Hebrew, Ulpan: The ultimate humiliation for immigrants to Israel

For years I have tried to master this language. Let me hear you speak English, buddy, I should say to them. Let me hear how you sound. Instead, I stay silent in my agony.

 Hebrew language (Illustrative). (photo credit: Natalia Yakovleva/Unsplash)
Hebrew language (Illustrative).
(photo credit: Natalia Yakovleva/Unsplash)

Has this ever happened to you? You’re an American immigrant living in Israel and speaking Hebrew in a store or in a café with an Israeli stranger, and they say, “Boy, you have an accent.”

And I’ve been working on my Hebrew for 25 years. Which is the next terrible question they ask you. “How long have you been here?”

I want to say 25 minutes, 25 hours, 25 days, not 25 years. I will not under any circumstances tell them 25 years. No way.

But I do.

“Really?” they say. “And you never learned the language.”

 Hebrew Typewriter (credit: Or Hiltch)
Hebrew Typewriter (credit: Or Hiltch)

I did, I think to myself. I’m speaking it right now to you. But they don’t seem to notice.

For years I have tried to master this language. Let me hear you speak English, buddy, I should say to them. Let me hear how you sound. 

Instead, I stay silent in my agony. But I want to throttle these people. Maybe because I was 31 when I began to learn the Hebrew alphabet, which is a monstrous collection of step stools facing front and back, upside down. Don’t even get me started on peh sofit or the difference between kuf and caf, and whether numbers are feminine or masculine or a million other things that don’t make any sense to me or to anyone else.

Oh, people have tried to help me. Once a native Israeli said,  “I can teach you Hebrew verb grammar in a minute. It’s all made of binyamin.” Or something like that. She showed me eight or nine different forms of verbs which I could not absorb. No klita [absorption], baby.

If I had gone to Hebrew school, or Sunday school or day school, if I’d had some kind of reckoning with the Hebrew language before the age of 30, my accent and my binyamin might be more refined.

But I didn’t. No sir. I moved to this country without being able to read a letter or a word. Analfabeto.

And you know what. I learned. Ulpan, the ultimate humiliation. “Are you dyslectic?” asked my teacher, even though I had taught college in America. College. And here I was in kita alef, back in first grade. I even started getting headaches and not wanting to go to school, where I faced torment from the teacher and the students who somehow knew how to write and speak already.

Kita alef, kita beit, kita gimmel. Trying and trying to be able to communicate. And I think I can now. At least make sentences if not full paragraphs, one-on-one with a person who understands that it’s okay to have an American accent. And you might not believe this, but I’ve spoken to groups in Hebrew, despite my level of imperfection. Quite the humbling experience.

IF ONLY I had a French accent, then I would sound marvelous and perfectly attired, or an Italian one so I could sound sexy, or even a Russian one so that I could sound surly? 

But no, I have to have a dumb American accent that labels me forevermore as an American. Because even before I open my mouth, people often know I’m American and speak to me in English. It’s like I have one of those cartoon bubbles over my head announcing: American, American everywhere I go. I don’t mind being American. I just hate sounding like one.

I know it’s not just me. I have friends like me, Americans who never had to master another language, to pave another path for language in the brain as children. I wish I had that complex circuitry blazed in my neurons. 
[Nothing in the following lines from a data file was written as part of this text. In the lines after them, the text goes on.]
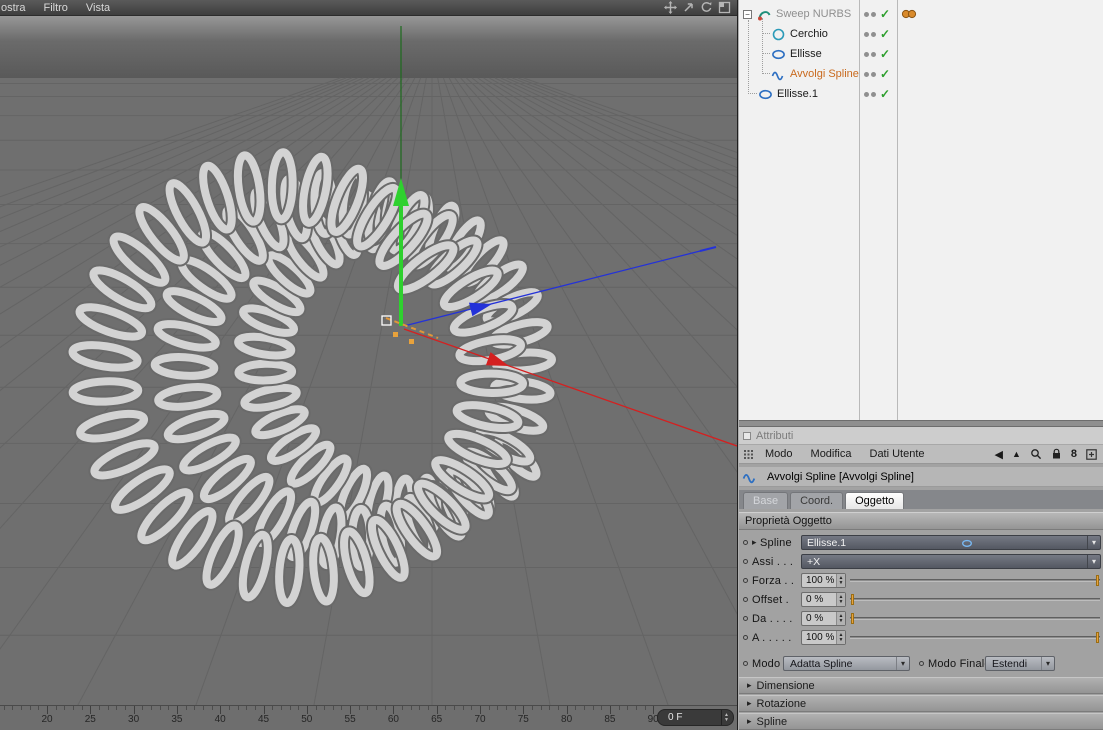 This screenshot has height=730, width=1103. I want to click on row-offset: Offset . 0 % ▲ ▼, so click(921, 600).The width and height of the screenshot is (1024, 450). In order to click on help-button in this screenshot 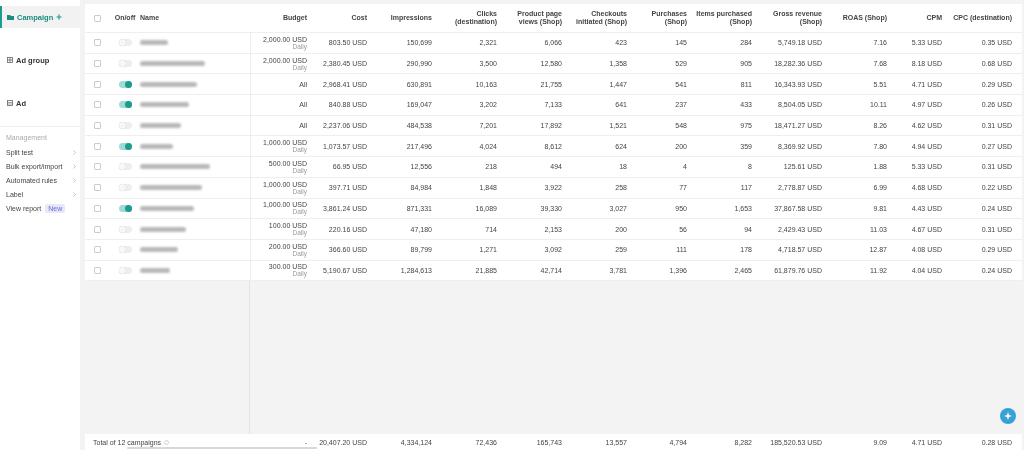, I will do `click(1008, 416)`.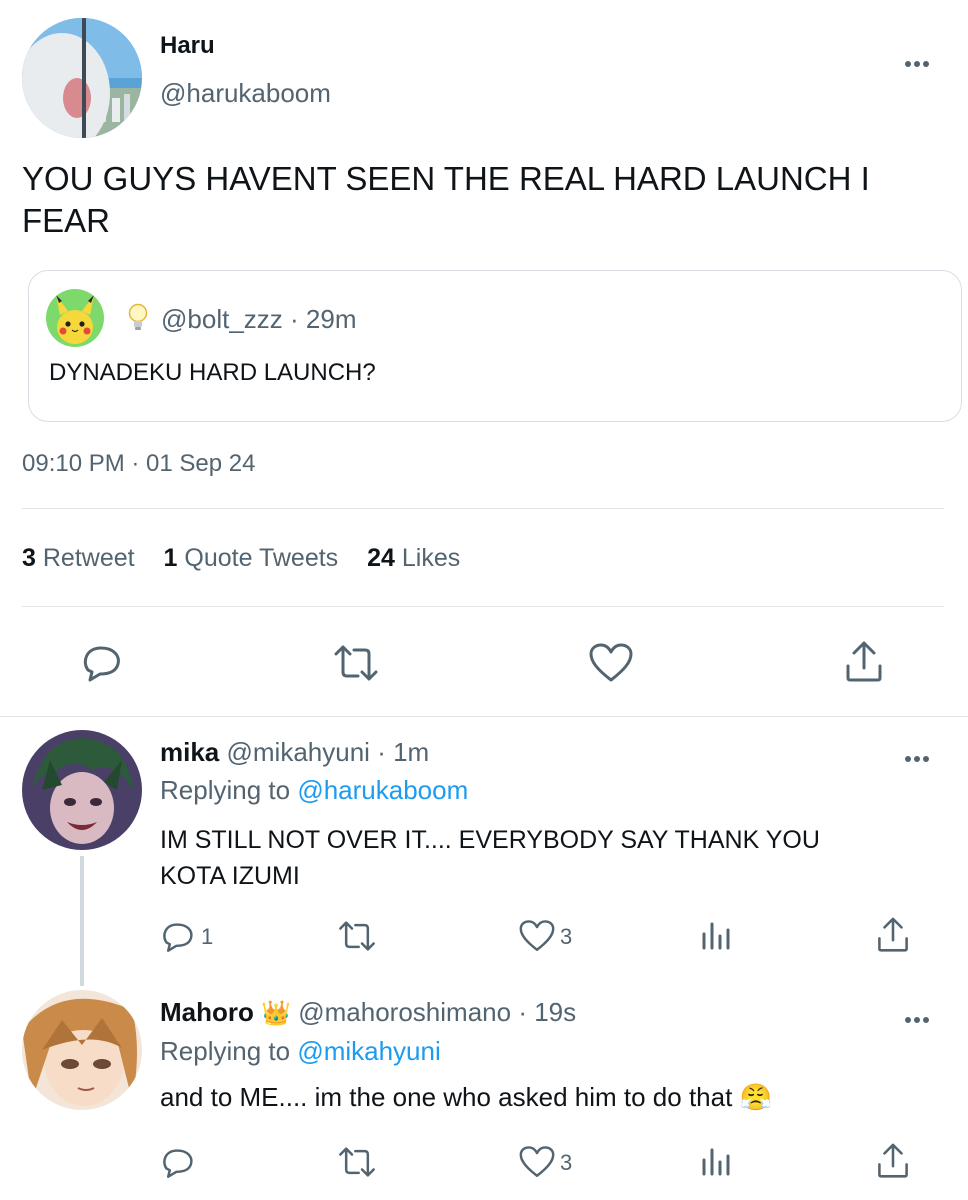 The image size is (968, 1200). What do you see at coordinates (212, 372) in the screenshot?
I see `quoted-text: DYNADEKU HARD LAUNCH?` at bounding box center [212, 372].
But I, like many of my fellow American immigrants, don’t and we never will. And still we try to communicate, to master the language. One small step (stool) at a time. So I make stupid mistakes, like confusing a potato and an orange. Or a shout for a laugh. Or even worse.

Ben-Yehuda, what can I say? I do admire you. It’s not every day that a person revives a language. Especially one that reads backward. I won’t give up. No siree Bob. I’m here to stay. Once I even dreamed in Hebrew. It hasn’t happened again. 

With my luck, in my next Hebrew dream, I’ll hear a woman speaking Hebrew with a terrible American accent, and I’ll say to her: “You know, you really have an accent!” And it will be me speaking in the terrible accent.

But I will never give up, no matter how rotten I sound. Rotten. Rakum. No, no, no, that’s not it. I mean rakuv, rakuv, rakuv. 

The writer is the cofounder of the Koby Mandell Foundation and the author of The Blessing of a Broken Heart. Her most recent book is Reaching for Comfort.